Uma pessoa saudável, mesmo desde a infância, sabe quando precisa beber água ao sentir sede. “É preciso responder à sensação de sede. Beber água nas refeições e entre elas, sempre que a sede aparecer, e ter uma alimentação rica em frutas e hortaliças”, estaca Manuel Moñino, da Academia de Nutrição e Dietética.
Quando a sede não é suficiente
Até aqui falamos de adultos saudáveis em condições normais, mas há exceções em que não podemos confiar apenas na sensação de sede para manter a hidratação.
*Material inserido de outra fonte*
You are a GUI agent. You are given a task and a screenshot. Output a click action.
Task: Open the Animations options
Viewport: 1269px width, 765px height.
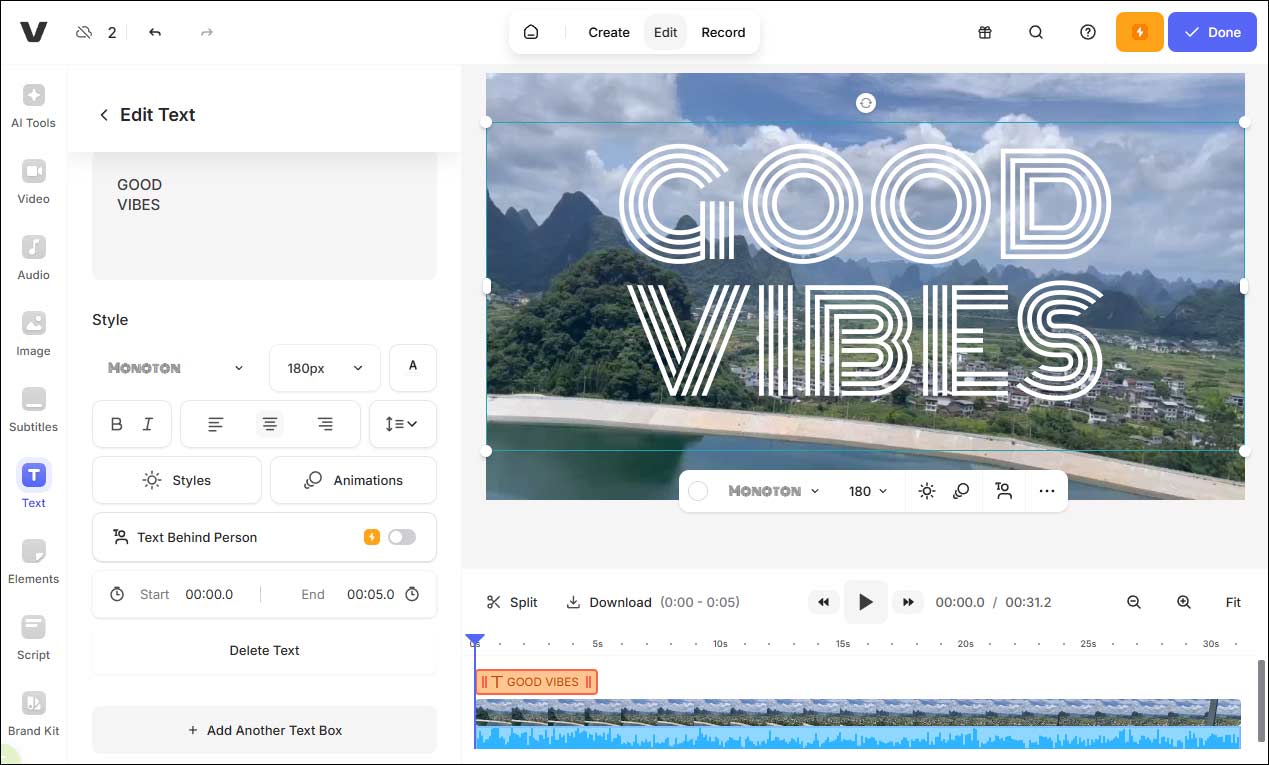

Um exemplo claro é o esporte.
Durante um treino — que não precisa ser uma competição de alto nível — é possível perder entre um e dois litros de água pelo suor. Por isso, é importante se hidratar antes, durante e após o exercício, mesmo que não se sinta sede naquele momento. A quantidade varia conforme o estado físico, a duração e intensidade da atividade, além da temperatura ambiente.
Como referência, Santiago Campillo indica, que em competições intensas a recomendação é de 5 a 7 ml por quilo de peso corporal, ou seja, cerca de 400 a 600 mililitros nas três ou quatro horas que antecedem a prova.
Além da atividade física — seja esportiva ou não (não é a mesma coisa trabalhar sentado em um escritório ou no campo, por exemplo) —, é preciso considerar o metabolismo, o uso de medicamentos e a idade.
Algumas doenças metabólicas, como o diabetes, afetam a sensação de sede, assim como certos remédios, que podem acelerar a desidratação. Além disso, com o avanço da idade, a capacidade de perceber a sede diminui, tornando os idosos um grupo de risco para desidratação e golpes de calor — assim como as crianças pequenas, que ainda não controlam bem essa sensação.
O que é melhor: exagerar ou ficar aquém?
O excesso é prejudicial, inclusive no consumo de água. Embora raro, é possível beber água em excesso — a ponto de causar danos à saúde.
A hiperidratação costuma ser um efeito secundário de algum outro transtorno ou doença, pois normalmente o corpo consegue filtrar e eliminar o excesso sem problemas. Pode ocorrer em atletas excessivamente preocupados em evitar a desidratação ou em algumas condições psiquiátricas. Em situações extremas, o excesso de água pode diluir o sódio no sangue, causando hiponatremia, que pode ter consequências graves.
Porém, o maior risco da recomendação fixa de beber dois litros diários está nos efeitos psicológicos: cria-se uma obsessão sem sentido, fazendo acreditar que a água tem poderes quase mágicos. Beber além da sede não elimina mais toxinas nem ajuda a emagrecer; apenas proporciona uma sensação passageira de saciedade.
Ficar aquém do necessário é muito mais perigoso. Mas, em condições normais e para pessoas saudáveis, é difícil que a falta de hidratação cause problemas sérios ou sintomas evidentes de desidratação. Atualmente, a maioria das pessoas leva uma vida mais sedentária e repõe líquidos constantemente ao longo do dia, tanto com alimentos quanto com outras bebidas.
E, embora existam outros líquidos mais eficazes para hidratar o corpo em situações de calor extremo — como o leite desnatado —, a água da torneira continua sendo a bebida mais saudável para o consumo diário. Além de ser a mais barata e sustentável.